- First tankōbon volume cover

学糾法廷
- Genre: Comedy thriller
- Written by: Nobuaki Enoki
- Illustrated by: Takeshi Obata
- Published by: Shueisha
- English publisher: NA: Viz Media;
- Imprint: Jump Comics
- Magazine: Weekly Shōnen Jump; Shōnen Jump+; (final chapter);
- English magazine: NA: Weekly Shonen Jump;
- Original run: December 1, 2014 – May 27, 2015
- Volumes: 3
- Anime and manga portal

= School Judgment: Gakkyu Hotei =

Japanese manga series

School Judgment: Gakkyu Hotei (学糾法廷, Gakkyū Hōtei) is a Japanese manga series written by Nobuaki Enoki and illustrated by Takeshi Obata. It is a relaunch of the manga Gakkyu Hotei that was published on the Jump Live smartphone manga service in 2013. It was serialized in Shueisha's Weekly Shōnen Jump from December 2014 to May 2015, and finished on the Shōnen Jump+ platform. Its chapters were collected in three tankōbon volumes. Viz Media published the first three chapters for its "Jump Start" initiative and then began to simulpublish the series in December 2014.

== Premise ==
The story revolves around children (specifically the 12-year-old main character Abaku Inugami) solving adult crimes in court at their elementary school, ranging from murder to drug usage in terms of criminal acts. Abaku has a skill called Ronpa, which is the act of using arguments to refute another's theories and verbally defeat them. He is a transfer student at Tenbin Elementary School which has recently declared the Classroom Arbitration Session system, and is used the way that if any disputes happen, they will be settled in a courtroom. There is also a rival for Inugami called Pine Hanzuki, who tries to prosecute the guilty people in her own cute but also ruthless way.

== Publication ==
School Judgement: Gakkyu Hotei is written by Nobuaki Enoki and illustrated by Takeshi Obata. It is a relaunch of the manga Gakkyu Hotei, written and illustrated by Enoki, and published on Shueisha's Jump Live smartphone manga service in 2013. It was serialized in Weekly Shōnen Jump from December 1, 2014, to May 11, 2015, and then moved over to Shōnen Jump+, so it would be able to wrap the final arc. The 24th and last chapter was released on May 27, 2015. Shueisha collected its chapters in three tankōbon volumes, released from May 1 to August 4, 2015.
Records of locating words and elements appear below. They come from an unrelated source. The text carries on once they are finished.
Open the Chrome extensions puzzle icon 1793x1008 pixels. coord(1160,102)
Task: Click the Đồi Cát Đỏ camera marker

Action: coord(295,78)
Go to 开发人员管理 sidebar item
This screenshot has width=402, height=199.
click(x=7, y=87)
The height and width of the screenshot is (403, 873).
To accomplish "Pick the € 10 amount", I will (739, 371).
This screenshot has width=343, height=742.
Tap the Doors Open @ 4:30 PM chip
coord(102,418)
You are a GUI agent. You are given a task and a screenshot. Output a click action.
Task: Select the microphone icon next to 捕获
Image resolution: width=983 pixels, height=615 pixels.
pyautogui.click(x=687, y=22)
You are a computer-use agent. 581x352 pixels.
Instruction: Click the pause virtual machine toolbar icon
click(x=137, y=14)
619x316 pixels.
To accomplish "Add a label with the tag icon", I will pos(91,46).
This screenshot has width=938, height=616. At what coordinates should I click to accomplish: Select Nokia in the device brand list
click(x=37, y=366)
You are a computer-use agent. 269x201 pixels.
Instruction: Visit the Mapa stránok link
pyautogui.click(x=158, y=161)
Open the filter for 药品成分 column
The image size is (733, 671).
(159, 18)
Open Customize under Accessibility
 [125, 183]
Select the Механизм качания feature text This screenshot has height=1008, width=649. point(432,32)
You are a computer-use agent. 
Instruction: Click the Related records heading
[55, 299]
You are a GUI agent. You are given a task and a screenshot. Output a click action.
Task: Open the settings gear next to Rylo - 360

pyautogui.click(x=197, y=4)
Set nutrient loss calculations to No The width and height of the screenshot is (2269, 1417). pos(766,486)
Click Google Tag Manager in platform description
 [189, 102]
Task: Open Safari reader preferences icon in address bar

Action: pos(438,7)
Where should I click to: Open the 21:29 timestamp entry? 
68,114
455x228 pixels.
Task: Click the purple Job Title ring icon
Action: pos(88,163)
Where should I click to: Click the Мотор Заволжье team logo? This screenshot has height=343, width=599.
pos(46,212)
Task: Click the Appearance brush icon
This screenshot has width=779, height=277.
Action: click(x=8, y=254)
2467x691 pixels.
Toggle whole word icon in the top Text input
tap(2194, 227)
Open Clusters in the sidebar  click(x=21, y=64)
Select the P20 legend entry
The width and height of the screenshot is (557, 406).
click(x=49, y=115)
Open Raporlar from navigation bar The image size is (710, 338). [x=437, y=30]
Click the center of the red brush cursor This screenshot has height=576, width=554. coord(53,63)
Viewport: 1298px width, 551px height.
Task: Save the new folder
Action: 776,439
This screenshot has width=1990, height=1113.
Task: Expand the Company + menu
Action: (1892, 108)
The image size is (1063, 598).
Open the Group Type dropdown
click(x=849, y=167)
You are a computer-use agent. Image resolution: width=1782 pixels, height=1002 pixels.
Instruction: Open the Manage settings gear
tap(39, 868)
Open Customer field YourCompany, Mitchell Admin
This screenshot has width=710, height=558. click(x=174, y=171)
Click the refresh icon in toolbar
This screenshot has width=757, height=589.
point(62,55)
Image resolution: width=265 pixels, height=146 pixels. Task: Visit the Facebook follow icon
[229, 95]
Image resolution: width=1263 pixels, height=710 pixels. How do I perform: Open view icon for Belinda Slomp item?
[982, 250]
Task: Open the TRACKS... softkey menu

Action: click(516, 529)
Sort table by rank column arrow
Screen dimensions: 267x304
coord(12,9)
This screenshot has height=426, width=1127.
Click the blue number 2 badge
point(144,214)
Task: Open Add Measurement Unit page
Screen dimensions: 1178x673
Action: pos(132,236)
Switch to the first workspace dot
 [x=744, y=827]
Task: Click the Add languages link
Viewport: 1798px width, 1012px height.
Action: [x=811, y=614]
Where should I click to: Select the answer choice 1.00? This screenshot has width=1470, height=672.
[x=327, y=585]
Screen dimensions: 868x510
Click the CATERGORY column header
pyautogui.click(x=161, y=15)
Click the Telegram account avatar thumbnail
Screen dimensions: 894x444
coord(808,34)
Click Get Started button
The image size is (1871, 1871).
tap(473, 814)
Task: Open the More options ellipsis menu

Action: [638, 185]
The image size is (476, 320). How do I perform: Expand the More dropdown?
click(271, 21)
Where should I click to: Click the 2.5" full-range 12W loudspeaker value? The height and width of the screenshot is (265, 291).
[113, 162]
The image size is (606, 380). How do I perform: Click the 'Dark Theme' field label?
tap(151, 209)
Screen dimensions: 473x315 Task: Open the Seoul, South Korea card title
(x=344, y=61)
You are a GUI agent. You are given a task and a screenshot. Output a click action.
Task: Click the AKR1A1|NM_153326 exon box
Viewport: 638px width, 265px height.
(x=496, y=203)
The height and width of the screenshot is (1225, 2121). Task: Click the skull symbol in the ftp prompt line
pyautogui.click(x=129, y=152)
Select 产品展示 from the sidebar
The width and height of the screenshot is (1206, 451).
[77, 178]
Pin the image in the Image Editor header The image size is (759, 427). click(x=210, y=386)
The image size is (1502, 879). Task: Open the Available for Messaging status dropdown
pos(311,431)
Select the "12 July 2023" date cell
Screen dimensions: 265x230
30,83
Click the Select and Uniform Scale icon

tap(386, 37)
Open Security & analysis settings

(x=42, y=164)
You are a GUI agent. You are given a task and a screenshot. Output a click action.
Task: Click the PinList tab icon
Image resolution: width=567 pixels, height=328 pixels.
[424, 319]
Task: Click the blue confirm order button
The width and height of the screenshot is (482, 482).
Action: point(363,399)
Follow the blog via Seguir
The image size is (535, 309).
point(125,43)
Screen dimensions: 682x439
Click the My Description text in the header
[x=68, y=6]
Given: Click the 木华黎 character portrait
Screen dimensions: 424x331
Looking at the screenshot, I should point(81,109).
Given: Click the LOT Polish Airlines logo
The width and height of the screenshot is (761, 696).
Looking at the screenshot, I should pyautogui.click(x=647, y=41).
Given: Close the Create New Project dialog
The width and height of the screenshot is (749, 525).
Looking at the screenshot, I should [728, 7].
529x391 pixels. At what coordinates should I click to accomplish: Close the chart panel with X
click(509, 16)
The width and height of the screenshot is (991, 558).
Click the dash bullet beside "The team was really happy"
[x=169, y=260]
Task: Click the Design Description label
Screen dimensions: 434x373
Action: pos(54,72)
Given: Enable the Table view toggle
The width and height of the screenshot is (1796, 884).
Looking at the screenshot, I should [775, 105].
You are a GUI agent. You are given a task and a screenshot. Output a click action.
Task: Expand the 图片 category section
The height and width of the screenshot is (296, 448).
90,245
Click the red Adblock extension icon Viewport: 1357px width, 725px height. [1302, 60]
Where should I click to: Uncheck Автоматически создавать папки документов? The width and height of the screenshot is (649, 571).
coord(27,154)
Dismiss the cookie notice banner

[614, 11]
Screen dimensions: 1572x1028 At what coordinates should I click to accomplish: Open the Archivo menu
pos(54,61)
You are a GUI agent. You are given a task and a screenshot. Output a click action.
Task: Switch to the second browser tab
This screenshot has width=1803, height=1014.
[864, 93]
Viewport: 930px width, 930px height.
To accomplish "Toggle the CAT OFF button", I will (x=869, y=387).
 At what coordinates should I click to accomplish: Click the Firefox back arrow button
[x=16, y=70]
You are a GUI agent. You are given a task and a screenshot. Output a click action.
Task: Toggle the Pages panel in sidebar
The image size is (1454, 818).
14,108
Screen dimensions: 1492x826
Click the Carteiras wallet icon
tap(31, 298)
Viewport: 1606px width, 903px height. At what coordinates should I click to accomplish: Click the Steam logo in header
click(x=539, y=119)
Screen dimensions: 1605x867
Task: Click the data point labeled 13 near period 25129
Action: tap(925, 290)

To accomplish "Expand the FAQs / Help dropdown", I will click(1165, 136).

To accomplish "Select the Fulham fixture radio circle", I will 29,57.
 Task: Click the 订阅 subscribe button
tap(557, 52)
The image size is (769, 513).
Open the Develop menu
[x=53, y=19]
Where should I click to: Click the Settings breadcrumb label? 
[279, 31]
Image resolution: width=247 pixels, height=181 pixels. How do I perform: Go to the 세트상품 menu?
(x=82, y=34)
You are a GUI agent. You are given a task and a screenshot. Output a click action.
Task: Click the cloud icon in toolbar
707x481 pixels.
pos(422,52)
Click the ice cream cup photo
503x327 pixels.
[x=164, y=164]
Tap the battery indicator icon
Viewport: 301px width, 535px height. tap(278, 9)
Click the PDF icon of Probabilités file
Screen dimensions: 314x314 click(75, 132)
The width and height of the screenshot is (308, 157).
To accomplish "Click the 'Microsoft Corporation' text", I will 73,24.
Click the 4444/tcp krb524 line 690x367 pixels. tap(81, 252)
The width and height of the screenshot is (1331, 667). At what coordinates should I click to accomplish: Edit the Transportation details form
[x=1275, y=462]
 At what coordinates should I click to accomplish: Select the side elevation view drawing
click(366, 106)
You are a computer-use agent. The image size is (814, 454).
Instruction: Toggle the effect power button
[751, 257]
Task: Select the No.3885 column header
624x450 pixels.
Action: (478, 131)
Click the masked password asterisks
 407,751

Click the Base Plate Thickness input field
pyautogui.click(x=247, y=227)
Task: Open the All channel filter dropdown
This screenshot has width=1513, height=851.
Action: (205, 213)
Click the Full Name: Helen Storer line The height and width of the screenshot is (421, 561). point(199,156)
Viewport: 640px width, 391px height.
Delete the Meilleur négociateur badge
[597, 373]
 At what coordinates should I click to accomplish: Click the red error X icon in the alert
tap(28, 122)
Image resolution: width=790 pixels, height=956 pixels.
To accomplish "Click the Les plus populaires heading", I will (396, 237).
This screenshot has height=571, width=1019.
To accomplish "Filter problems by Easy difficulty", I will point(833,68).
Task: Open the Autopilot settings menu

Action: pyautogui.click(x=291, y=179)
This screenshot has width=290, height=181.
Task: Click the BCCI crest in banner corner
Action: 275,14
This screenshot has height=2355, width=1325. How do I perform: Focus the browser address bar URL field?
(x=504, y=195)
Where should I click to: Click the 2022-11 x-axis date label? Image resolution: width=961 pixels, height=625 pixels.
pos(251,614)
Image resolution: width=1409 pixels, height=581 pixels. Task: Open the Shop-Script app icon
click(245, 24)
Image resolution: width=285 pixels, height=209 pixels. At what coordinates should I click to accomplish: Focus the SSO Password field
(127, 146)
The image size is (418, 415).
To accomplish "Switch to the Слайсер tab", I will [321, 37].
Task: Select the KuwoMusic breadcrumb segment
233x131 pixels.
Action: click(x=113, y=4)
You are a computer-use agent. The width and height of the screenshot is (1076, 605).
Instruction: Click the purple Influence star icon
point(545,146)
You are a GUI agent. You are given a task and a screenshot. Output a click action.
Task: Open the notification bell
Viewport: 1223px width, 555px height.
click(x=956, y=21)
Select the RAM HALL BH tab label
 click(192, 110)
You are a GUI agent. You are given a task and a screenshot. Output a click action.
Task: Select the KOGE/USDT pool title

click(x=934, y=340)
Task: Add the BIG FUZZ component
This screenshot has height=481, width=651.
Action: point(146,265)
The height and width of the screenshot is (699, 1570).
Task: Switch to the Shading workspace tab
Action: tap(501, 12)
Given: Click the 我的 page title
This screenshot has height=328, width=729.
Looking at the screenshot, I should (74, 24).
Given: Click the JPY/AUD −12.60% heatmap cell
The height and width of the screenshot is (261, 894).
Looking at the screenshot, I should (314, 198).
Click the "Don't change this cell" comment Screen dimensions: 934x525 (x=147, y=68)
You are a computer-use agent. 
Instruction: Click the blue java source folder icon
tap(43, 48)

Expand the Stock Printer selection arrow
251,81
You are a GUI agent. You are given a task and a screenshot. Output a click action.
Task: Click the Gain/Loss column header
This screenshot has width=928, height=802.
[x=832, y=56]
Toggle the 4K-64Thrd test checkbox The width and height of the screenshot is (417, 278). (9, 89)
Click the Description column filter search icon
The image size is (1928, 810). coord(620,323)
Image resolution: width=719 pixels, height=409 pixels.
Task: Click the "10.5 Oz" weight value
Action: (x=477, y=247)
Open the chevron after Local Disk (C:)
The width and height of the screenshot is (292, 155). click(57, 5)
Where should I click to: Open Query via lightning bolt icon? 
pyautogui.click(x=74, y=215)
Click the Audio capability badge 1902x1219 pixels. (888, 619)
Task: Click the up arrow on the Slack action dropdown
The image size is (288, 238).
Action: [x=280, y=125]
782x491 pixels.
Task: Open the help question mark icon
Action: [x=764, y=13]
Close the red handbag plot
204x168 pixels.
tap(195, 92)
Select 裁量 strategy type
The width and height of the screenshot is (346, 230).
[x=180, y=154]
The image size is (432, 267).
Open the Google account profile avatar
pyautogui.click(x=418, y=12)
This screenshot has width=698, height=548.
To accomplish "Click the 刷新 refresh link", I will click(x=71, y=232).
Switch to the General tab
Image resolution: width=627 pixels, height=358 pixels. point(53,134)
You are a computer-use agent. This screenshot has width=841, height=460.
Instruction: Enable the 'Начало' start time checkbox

Viz Media published the first three chapters for its "Jump Start" initiative and then began to simulpublish the series in December 2014.

=== Volumes ===

| No. | Original release date | Original ISBN | English release date | English ISBN |
| 1 | May 1, 2015 | 978-4-08-880415-6 | February 2, 2016 | 978-1-4215-8566-6 |
| 01. "The Suzuki Murder and Dismemberment Case"; 02. "The Suzuki Murder and Dismemberment Case 2"; 03. "The Pretty Idol Airi Takanashi Photo Voyeurism Case"; 04. "The Pretty Idol Airi Takanashi Photo Voyeurism Case 2"; | 05. "The Shuichi Higashide Cheating Case"; 06. "The Shuichi Higashide Cheating Case 2"; 07. "Beware of the Magical Powder"; |
| 2 | July 3, 2015 | 978-4-08-880430-9 | April 5, 2016 | 978-1-4215-8567-3 |
| 08. "Beware of the Magical Powder 2"; 09. "Beware of the Magical Powder 3"; 10. "The Inu-Saru Reunion"; 11. "Civil Trial Arc (1): The Investigation"; 12. "Civil Trial Arc (2): The Courtroom"; | 13. "Civil Trial Arc (3): The Staircase of Truth"; 14. "Evil Spirit 5-Meter Deep"; 15. "Evil Spirit 5-Meter Deep 2"; 16. "Evil Spirit 5-Meter Deep 3"; |
| 3 | August 4, 2015 | 978-4-08-880466-8 | June 7, 2016 | 978-1-4215-8568-0 |
| 17. "The Beginning of the End"; 18. "Dog vs. Pheasant"; 19. "I'm Not Afraid"; 20. "The Key"; 21. "Where the Ogre Dwells"; | 22. "The Session That Started It All; One Shot: "Part A: Case Arc"; One Shot: "Part B: Courtroom Arc"; |

==Reception==
Leroy Douresseaux from ComicBookBin called the first volume "a little weird, but it is surprisingly entertaining", praising as well Obata's artwork.